This Week’s Strip: “Pro-crastinators”
Tuesday, November 28th, 2006 by Jen Sorensen
It occurred to me during a recent bout of procrastination that putting off work can sometimes be more laborious than the work itself. So why not commodify it? I’m not sure this cartoon has any deeper significance beyond the absurdity of outsourcing slacking, but if you find it to be a profound statement on globalization, feel free to let me know.

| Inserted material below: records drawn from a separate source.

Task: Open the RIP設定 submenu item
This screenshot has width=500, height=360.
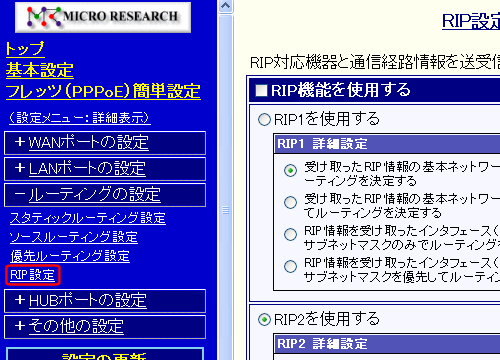Action: (x=32, y=275)
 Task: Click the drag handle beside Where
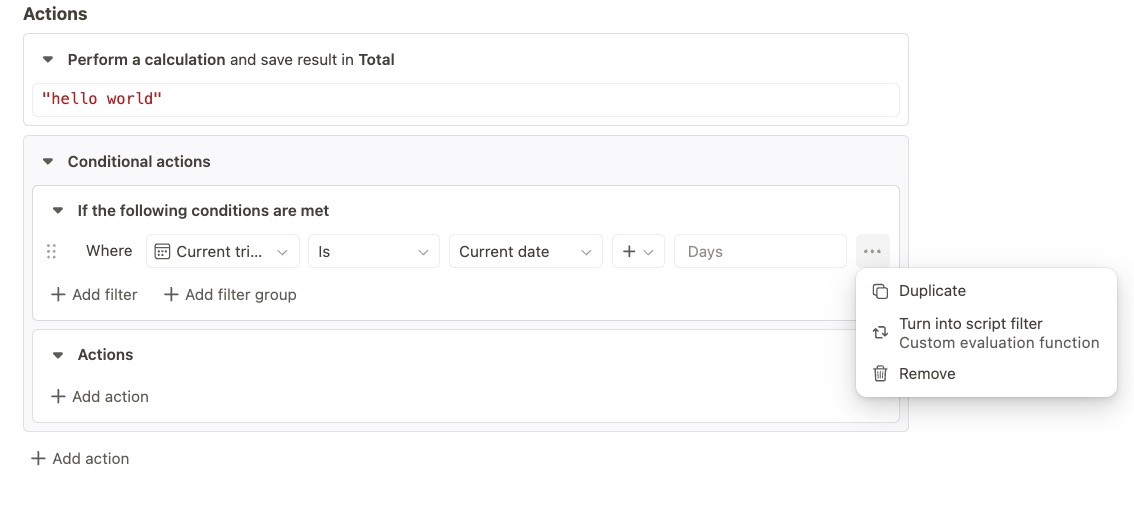click(51, 252)
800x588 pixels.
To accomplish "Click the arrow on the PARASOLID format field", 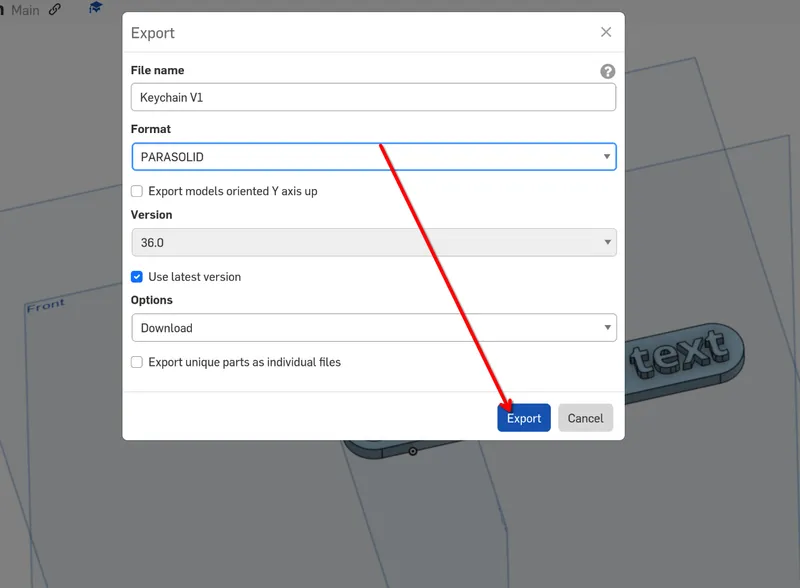I will pos(607,157).
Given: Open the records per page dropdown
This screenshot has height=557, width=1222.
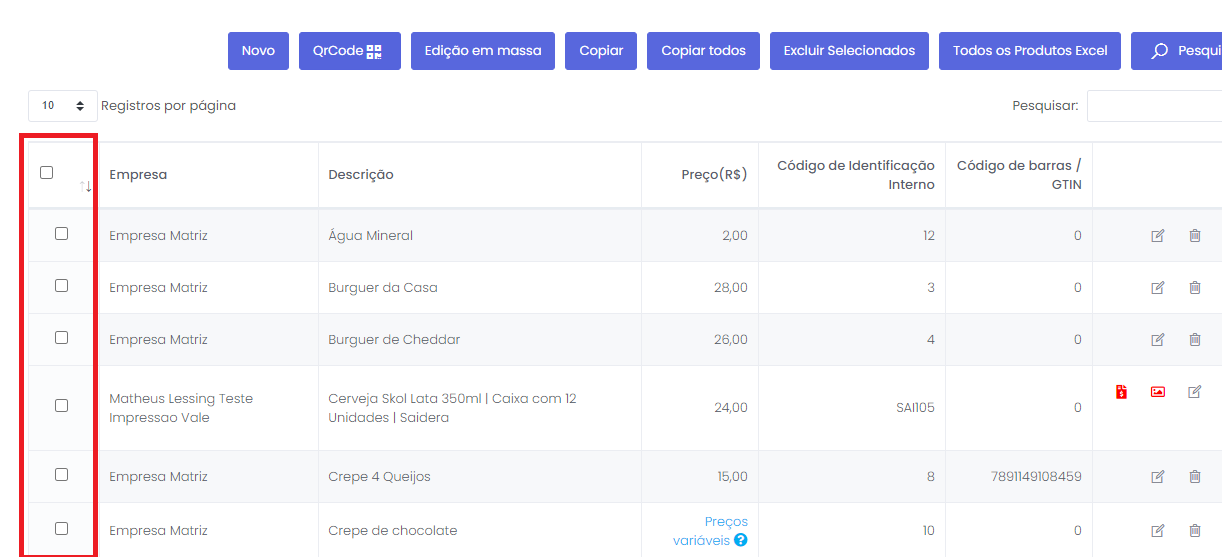Looking at the screenshot, I should pyautogui.click(x=62, y=106).
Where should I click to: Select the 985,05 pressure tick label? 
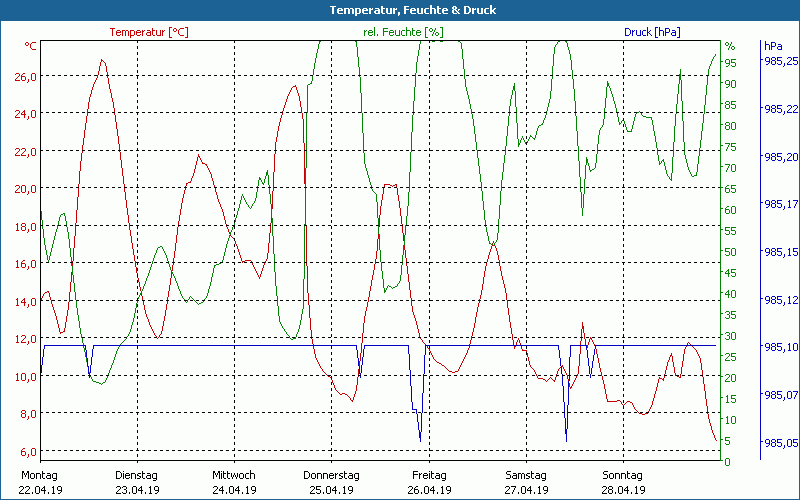781,443
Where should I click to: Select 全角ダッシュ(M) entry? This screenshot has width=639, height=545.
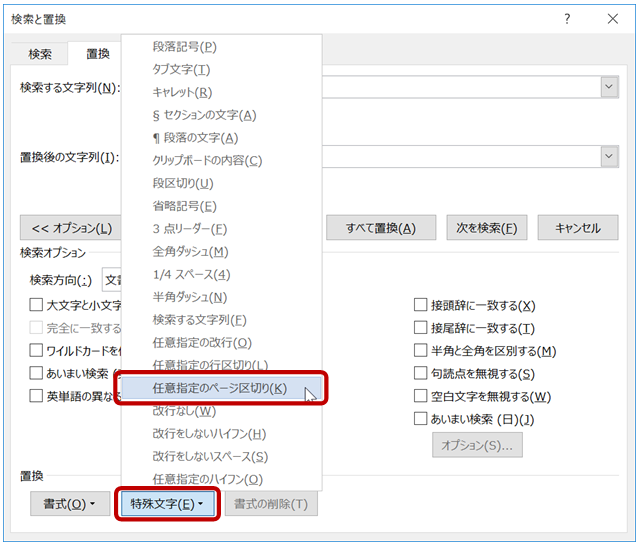190,251
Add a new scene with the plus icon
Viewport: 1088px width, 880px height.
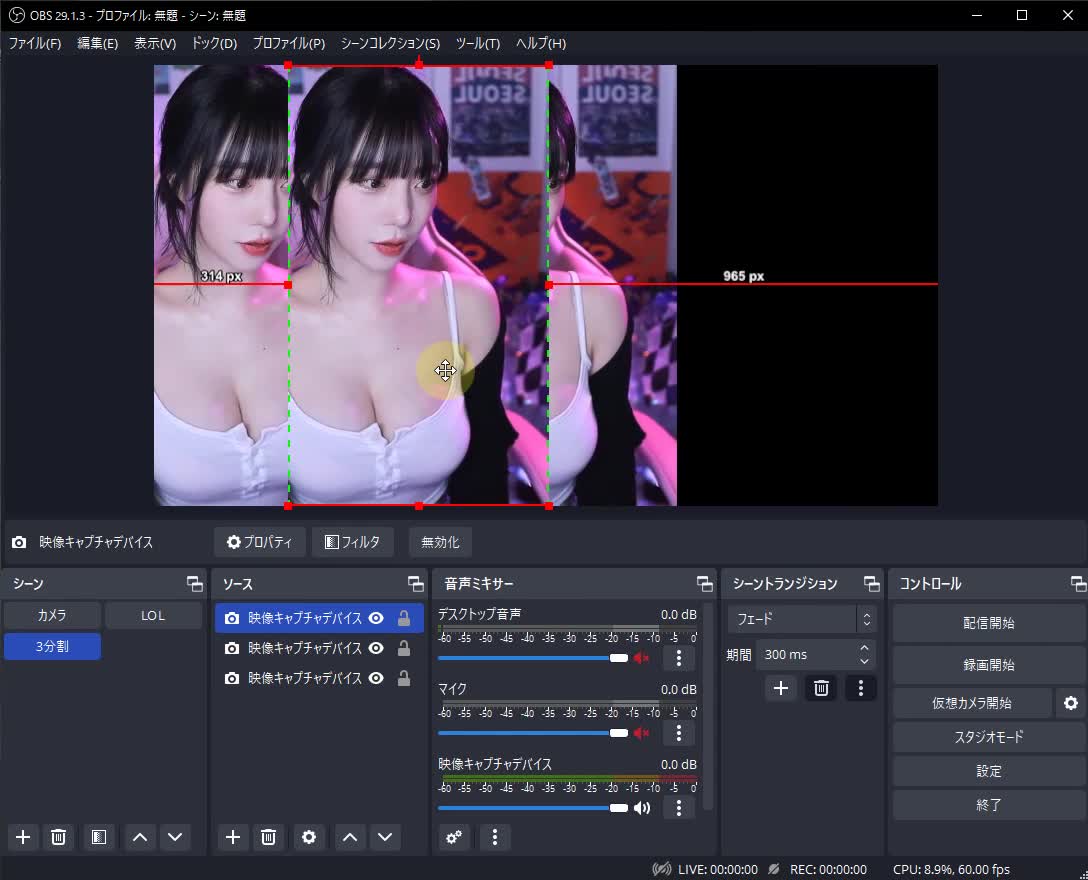23,837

Speaking of procrastination, I finally finished reading
Doing Nothing: A History of Loafers, Loungers, Slackers, and Bums in America
by Tom Lutz. (For some reason, my cartooning colleagues at SPX found it endlessly amusing that I was reading this book, perhaps because I tended to sleep later than everyone else.) Doing Nothing serves as a sort of history of American counterculture, as seen through various figures’ work ethics (or lack thereof). Some of our greatest Americans were slackers, you know. Benjamin Franklin was a lush who loved to take “air baths” in which he lay naked on his bed for an hour a day. History is filled with incarnations of the slacker, as seen in The Lounger’s Miscellany; or the Lucubrations of Abel Slug, Esq., a British fortnightly which ran for twenty issues from 1788-1789. Interestingly, many self-professed idlers were in fact workaholics and vice-versa; many of us, myself included, find both ways of being tugging at us — the result usually entailing some amount of work and some amount of Youtube.